*Document extract*:
Training the classifier is also memory intensive, which solely depends on the size and number of documents that are being trained. However, training the classifier is done periodically and can happen maybe every two weeks. When classifying new documents, memory requirements are lower, since the model already exists.

More details about these modes can be found here.

The restserver component is very lightweight, here you can use defaults.

File Format🔗

The format of the configuration files can be HOCON, JSON or whatever the used config library understands. The default values below are in HOCON format, which is recommended, since it allows comments and has some advanced features. Please refer to their documentation for more on this.

A short description (please see the links for better understanding): The config consists of key-value pairs and can be written in a JSON-like format (called HOCON). Keys are organized in trees, and a key defines a full path into the tree. There are two ways:

a.b.c.d=15

or

a {
  b {
    c {
      d = 15
    }
  }
}

Both are exactly the same and these forms are both used at the same time. Usually the braces approach is used to group some more settings, for better readability.

Default Config🔗

Rest Server🔗

docspell.server {
  # This is shown in the top right corner of the web application
  app-name = "Docspell"
  # This is the id of this node. If you run more than one server, you
  # have to make sure to provide unique ids per node.
  app-id = "rest1"
  # This is the base URL this application is deployed to. This is used
  # to create absolute URLs and to configure the cookie.
  #
  # If default is not changed, the HOST line of the login request is
  # used instead or the value of the `X-Forwarded-For` header. If set
  # to some other value, the request is not inspected.
  base-url = "http://localhost:7880"
  # Where the server binds to.
  bind {
    address = "localhost"
    port = 7880
  }
  # This is a hard limit to restrict the size of a batch that is
  # returned when searching for items. The user can set this limit
  # within the client config, but it is restricted by the server to
  # the number defined here. An admin might choose a lower number
  # depending on the available resources.

*Dataset content*:
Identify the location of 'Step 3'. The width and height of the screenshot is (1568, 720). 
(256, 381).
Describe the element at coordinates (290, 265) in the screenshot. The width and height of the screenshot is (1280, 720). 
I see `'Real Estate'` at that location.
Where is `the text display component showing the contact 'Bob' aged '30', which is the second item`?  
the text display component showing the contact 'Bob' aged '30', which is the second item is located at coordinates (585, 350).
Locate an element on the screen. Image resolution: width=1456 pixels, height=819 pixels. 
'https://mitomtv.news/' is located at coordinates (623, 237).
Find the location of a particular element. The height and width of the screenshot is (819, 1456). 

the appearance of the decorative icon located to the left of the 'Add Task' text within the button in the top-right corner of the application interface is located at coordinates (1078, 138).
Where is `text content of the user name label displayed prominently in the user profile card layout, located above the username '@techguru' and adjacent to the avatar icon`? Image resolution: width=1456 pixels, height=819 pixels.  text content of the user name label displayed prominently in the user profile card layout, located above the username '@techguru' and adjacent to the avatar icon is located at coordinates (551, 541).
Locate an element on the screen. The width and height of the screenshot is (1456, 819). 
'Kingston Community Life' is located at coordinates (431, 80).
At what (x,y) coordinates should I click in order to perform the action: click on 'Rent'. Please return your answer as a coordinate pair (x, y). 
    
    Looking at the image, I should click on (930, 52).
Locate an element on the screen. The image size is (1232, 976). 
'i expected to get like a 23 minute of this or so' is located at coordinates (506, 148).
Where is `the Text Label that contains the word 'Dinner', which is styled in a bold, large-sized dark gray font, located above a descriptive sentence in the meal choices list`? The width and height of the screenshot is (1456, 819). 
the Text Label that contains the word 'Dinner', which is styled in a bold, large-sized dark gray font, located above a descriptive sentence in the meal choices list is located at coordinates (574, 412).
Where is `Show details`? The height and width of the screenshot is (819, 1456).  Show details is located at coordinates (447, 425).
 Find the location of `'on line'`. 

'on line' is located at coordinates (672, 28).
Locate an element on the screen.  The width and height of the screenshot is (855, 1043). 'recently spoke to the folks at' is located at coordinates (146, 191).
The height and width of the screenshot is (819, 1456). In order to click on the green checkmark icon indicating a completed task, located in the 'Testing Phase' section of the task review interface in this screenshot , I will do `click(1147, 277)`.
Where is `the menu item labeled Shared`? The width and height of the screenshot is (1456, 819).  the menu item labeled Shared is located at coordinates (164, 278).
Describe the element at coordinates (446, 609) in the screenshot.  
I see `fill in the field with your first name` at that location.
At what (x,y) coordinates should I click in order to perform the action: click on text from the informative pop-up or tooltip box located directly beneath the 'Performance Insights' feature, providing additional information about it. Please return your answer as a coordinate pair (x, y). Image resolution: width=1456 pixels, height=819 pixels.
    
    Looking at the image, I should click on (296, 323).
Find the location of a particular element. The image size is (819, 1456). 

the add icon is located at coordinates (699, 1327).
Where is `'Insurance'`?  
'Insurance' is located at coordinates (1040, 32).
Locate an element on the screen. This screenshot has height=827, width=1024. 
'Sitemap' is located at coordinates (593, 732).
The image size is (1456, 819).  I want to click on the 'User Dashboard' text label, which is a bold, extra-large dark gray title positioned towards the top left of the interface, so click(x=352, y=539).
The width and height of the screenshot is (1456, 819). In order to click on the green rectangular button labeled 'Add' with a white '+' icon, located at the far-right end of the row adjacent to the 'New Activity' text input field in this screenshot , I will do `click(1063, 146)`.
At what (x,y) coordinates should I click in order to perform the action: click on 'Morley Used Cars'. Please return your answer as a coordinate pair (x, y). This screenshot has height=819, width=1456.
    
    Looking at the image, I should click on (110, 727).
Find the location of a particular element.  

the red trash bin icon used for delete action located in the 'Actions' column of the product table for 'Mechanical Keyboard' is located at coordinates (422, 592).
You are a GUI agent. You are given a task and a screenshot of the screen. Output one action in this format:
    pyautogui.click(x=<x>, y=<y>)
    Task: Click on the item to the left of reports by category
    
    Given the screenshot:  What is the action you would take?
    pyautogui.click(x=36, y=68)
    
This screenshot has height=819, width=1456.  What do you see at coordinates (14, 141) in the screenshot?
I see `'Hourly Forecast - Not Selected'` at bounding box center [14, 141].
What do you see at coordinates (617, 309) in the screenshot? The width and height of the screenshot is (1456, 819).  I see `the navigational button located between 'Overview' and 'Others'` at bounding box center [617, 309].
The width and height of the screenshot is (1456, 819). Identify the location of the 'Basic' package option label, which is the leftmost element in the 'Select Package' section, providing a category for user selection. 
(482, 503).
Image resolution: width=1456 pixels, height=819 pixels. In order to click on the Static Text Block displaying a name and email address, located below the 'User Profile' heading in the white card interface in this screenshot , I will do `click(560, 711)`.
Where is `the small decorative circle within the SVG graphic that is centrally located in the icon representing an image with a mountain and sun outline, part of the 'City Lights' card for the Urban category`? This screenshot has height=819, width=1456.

*Instruction 1*:
Please extract the passage of the configuration excerpt between "Rest Server🔗" and "ids per node.", inclusive.
*Instruction 2*:
In the configuration excerpt, which port does the rest server bind to by default?

*Expected answer 1*:
Rest Server🔗

docspell.server {
  # This is shown in the top right corner of the web application
  app-name = "Docspell"
  # This is the id of this node. If you run more than one server, you
  # have to make sure to provide unique ids per node.

*Expected answer 2*:
7880